By drawing some circles, we can tell that it’s longer than 2 units, but shorter than 3 units.
To find an exact value for the length of the segment, we can build a square on it, using the segment as one of the sides of the square.
The area of this square is 5 square units. (Can you see why?) That means the exact value of the length of its side is \(\sqrt5\) units.
Notice that 5 is greater than 4, but less than 9. That means that \(\sqrt5\) is greater than 2, but less than 3. This makes sense because we already saw that the length of the segment is in between 2 and 3.
With some arithmetic, we can get an even more precise idea of where \(\sqrt5\) is on the number line.

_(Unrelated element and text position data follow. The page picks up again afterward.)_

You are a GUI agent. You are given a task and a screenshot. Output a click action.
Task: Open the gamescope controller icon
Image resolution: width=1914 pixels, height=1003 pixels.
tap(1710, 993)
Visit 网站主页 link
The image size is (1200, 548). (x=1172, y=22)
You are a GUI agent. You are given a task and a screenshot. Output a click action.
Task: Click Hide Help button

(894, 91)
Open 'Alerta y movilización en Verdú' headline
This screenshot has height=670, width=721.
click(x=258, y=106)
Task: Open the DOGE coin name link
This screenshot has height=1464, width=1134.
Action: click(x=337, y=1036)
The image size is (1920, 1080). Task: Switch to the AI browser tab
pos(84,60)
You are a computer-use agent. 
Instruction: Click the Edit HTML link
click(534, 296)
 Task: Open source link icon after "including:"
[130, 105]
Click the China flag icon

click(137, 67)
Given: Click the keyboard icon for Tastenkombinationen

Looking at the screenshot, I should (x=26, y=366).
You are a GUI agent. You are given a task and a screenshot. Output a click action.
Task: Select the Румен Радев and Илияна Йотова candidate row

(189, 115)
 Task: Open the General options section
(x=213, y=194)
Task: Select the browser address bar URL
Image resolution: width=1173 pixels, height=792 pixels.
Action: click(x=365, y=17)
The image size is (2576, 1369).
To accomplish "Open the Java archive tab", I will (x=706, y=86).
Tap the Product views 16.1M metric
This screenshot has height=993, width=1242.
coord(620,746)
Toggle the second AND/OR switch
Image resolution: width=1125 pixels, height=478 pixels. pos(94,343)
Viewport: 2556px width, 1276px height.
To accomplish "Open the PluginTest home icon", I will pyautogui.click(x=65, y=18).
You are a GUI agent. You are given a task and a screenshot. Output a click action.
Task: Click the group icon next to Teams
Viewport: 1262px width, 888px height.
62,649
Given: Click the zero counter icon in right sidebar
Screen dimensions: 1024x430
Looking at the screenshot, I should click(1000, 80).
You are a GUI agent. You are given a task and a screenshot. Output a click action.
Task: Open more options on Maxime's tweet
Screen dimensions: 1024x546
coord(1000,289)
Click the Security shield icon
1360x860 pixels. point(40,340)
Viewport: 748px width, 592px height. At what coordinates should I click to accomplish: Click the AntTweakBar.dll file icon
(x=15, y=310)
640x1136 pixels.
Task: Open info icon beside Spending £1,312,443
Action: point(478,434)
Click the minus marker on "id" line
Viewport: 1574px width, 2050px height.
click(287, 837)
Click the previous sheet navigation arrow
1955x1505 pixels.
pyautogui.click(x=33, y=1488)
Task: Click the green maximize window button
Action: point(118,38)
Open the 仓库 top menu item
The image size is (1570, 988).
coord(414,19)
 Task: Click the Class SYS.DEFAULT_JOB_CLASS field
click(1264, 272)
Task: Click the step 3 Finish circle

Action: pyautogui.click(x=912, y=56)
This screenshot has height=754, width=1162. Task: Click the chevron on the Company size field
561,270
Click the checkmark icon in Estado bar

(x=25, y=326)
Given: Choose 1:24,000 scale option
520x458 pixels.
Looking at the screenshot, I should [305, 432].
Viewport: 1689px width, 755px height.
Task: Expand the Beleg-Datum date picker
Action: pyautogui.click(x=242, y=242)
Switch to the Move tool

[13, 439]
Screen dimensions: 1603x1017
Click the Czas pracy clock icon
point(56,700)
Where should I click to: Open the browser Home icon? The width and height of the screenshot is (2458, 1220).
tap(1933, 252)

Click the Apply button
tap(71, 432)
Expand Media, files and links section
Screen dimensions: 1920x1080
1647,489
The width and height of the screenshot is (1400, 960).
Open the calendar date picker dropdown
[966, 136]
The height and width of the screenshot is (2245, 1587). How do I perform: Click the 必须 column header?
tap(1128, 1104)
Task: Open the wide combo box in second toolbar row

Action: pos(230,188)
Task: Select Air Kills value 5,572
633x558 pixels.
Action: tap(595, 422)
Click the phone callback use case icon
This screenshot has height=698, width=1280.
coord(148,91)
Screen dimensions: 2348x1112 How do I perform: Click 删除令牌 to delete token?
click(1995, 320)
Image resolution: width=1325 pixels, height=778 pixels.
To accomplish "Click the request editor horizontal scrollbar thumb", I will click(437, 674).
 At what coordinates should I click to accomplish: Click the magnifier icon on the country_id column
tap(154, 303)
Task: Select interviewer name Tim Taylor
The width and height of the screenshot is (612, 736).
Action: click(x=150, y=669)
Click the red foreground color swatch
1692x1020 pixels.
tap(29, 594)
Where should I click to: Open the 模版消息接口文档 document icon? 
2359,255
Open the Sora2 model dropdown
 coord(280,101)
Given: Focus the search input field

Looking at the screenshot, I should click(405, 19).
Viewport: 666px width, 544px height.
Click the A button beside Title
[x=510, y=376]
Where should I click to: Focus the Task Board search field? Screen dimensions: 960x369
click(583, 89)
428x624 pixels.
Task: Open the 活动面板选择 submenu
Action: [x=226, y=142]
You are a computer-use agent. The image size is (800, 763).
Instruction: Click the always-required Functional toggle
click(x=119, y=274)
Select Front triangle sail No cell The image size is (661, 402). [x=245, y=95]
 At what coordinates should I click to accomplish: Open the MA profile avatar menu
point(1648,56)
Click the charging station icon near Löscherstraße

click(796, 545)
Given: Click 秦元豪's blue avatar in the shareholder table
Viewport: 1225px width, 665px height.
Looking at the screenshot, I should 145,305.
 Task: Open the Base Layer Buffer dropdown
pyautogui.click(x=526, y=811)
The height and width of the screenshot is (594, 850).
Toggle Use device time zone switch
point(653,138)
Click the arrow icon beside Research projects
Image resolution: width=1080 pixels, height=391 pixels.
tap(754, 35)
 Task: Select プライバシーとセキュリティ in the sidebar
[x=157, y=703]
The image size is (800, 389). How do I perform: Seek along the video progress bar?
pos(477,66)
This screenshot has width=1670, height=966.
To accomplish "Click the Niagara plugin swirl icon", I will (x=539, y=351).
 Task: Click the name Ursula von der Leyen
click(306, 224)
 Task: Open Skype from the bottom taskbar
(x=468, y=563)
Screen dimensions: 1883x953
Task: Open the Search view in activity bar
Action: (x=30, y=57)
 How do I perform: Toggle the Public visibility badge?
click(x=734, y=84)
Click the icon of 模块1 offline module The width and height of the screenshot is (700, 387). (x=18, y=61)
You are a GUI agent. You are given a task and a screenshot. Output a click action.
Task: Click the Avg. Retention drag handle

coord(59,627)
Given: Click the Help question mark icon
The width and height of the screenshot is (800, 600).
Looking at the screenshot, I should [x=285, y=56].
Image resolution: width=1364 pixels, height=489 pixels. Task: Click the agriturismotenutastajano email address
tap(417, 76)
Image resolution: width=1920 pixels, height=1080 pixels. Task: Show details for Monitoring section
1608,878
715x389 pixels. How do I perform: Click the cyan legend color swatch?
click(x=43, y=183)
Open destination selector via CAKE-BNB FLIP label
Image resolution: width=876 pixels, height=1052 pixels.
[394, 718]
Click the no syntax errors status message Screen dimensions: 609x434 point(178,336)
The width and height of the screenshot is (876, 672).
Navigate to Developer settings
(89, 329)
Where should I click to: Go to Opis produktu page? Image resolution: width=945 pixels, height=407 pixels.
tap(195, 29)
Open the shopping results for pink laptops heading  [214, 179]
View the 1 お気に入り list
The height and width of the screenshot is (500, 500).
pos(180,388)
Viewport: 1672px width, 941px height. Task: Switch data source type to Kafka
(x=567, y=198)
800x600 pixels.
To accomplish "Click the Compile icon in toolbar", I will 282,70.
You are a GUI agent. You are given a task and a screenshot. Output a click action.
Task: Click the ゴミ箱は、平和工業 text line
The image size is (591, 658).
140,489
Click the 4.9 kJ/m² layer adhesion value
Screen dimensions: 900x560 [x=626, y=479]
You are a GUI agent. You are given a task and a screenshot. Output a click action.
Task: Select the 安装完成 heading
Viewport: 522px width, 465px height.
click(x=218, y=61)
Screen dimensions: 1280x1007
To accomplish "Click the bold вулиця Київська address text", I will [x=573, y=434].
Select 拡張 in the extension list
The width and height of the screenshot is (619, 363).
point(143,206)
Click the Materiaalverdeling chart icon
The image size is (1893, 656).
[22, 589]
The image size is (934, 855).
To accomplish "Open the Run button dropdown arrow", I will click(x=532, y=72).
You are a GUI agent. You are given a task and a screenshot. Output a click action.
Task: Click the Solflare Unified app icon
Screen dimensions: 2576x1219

The image with the circles shows that \(\sqrt5\) is closer to 2 than 3, so let’s find the value of 2.12 and 2.22 and see how close they are to 5. It turns out that \(2.1^2=4.41\) and \(2.2^2=4.84\), so we need to try a larger number. If we increase our search by a tenth, we find that \(2.3^2=5.29\). This means that \(\sqrt5\) is greater than 2.2, but less than 2.3. If we wanted to keep going, we could try \(2.25^2\) and eventually narrow the value of \(\sqrt5\) to the hundredths place. Calculators do this same process to many decimal places, giving an approximation like \(\sqrt5 \approx 2.2360679775\). Even though this is a lot of decimal places, it is still not exact because \(\sqrt5\) is irrational.